Les voitures électriques victimes de leur succès en Norvège


OSLO, 28 août 2014 (AFP) - La Norvège a beau être un des principaux producteurs de pétrole de la planète, les voitures électriques y prolifèrent au point qu'il est désormais question de supprimer les privilèges qui ont fait leur succès.

"C'est devenu un problème": chauffeur de bus dans la région d'Oslo, Erik Haugstad peste contre les nombreuses voitures électriques qui provoquent des bouchons dans les couloirs de transport collectif.

Car elles ont aussi le droit de les emprunter. Et celui de se garer gratuitement sur les parkings publics, de s'y recharger sans frais et de franchir les péages urbains à l'oeil. Surtout, ces voitures sont exemptées des taxes, extrêmement lourdes en Norvège, qui pèsent sur leurs "cousines" à carburants fossiles.

Visant à réduire les émissions de gaz à effet de serre du trafic routier, qui représentent 10% de celles du pays, ces mesures très généreuses ont produit leur effet: 32.000 voitures électriques circulent aujourd'hui sur les routes norvégiennes, le chiffre le plus élevé dans le monde rapporté au nombre d'habitants.

"Je suis chauffeur de bus et je veux transporter mes passagers aussi vite que possible. Je souhaiterais donc que les voitures électriques sortent des couloirs de transport en commun où elles provoquent des encombrements", fait cependant valoir Erik Haugstad.

"Pour la société, ces retards ont un coût. Le temps perdu par des milliers de nos passagers bloqués dans la circulation est bien supérieur à celui gagné par quelques dizaines de conducteurs de voitures électriques", explique-t-il à l'AFP.

Le risque est d'entrer dans un cercle vicieux: excédés d'arriver en retard au travail, des usagers pourraient eux aussi être tentés de renoncer au bus pour un de ces véhicules, aggravant les bouchons.

- 13% des ventes -

Les voitures électriques représentent déjà jusqu'à 85% du trafic dans les couloirs de transport collectif aux heures de pointe, selon une étude réalisée par l'Administration des routes publiques sur un tronçon fréquenté des abords d'Oslo.

"C'est un thème dont on parle beaucoup à la pause déjeuner avec les collègues. Beaucoup d'entre eux sont beaucoup plus agressifs et mesurent moins leurs propos", précise Erik Haugstad.

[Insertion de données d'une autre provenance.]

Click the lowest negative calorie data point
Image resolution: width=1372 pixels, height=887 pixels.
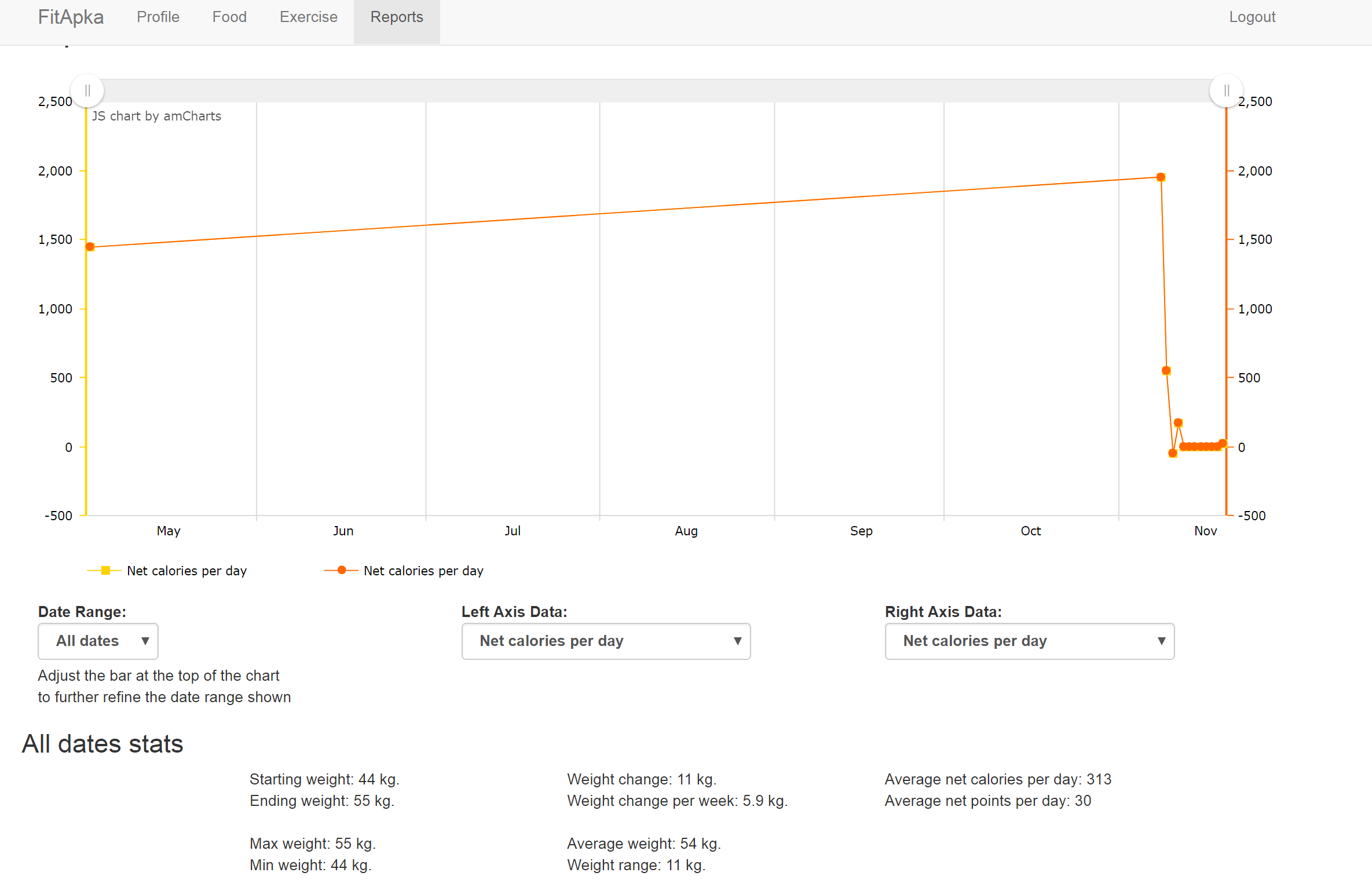pos(1173,453)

Aucune décision n'a encore été prise mais il est de plus en plus question d'accéder à leurs demandes, du moins aux endroits et moments les plus saturés.

En attendant, les voitures électriques se multiplient comme des petits pains. De la populaire Leaf de Nissan à la Tesla S, une berline américaine très cossue, elles représentent environ 13% des ventes de véhicules neufs depuis le début de l'année, une part de marché sans équivalent ailleurs.

En mars, la Tesla est même devenue la voiture la plus vendue de l'histoire norvégienne sur un mois, et cela malgré son prix relativement élevé. Car, même à 60.000 euros pour une entrée de gamme, c'est une aubaine quand on considère qu'il faudrait débourser environ le double si elle était sujette aux taxes.

La popularité des voitures électriques a pris de vitesse les autorités qui prévoyaient de maintenir les mesures incitatives jusqu'en 2017 ou jusqu'à ce qu'il y ait 50.000 exemplaires en circulation.

Or, au rythme actuel, ce volume pourrait être atteint dès le début 2015, obligeant le gouvernement à reconsidérer sa politique. Une politique coûteuse puisque les seules exemptions fiscales représentent jusqu'à 4 milliards de couronnes (500 millions d'euros) de manque à gagner, selon les propres estimations de l'État.

"Il se pourrait que l'on fasse des ajustements à la baisse à l'avenir", a récemment indiqué le Premier ministre, Erna Solberg, au journal VG. "Mais je peux promettre aux automobilistes qu'il y aura encore des avantages fiscaux pendant des années à conduire une voiture électrique".

L'engagement est important car 48% des propriétaires de voiture électrique disent avoir acheté leur véhicule principalement pour économiser de l'argent.

Selon l'enquête de l'Association pour la voiture électrique, seuls 27% affirment l'avoir fait par souci pour l'environnement et 12% pour gagner du temps dans leurs trajets.

"Il est trop tôt pour supprimer les avantages fiscaux. Le marché n'est pas encore suffisamment concurrentiel" par rapport à celui des voitures à moteur à combustion, estime la secrétaire générale de l'organisation, Christina Bu.

"Si l'exemption de taxe et de TVA devait prendre fin, le marché pourrait s'effondrer et il serait alors difficile d'atteindre les objectifs climatiques que la Norvège s'est fixés. On doit augmenter le nombre de voitures électriques, pas le baisser", souligne-t-elle.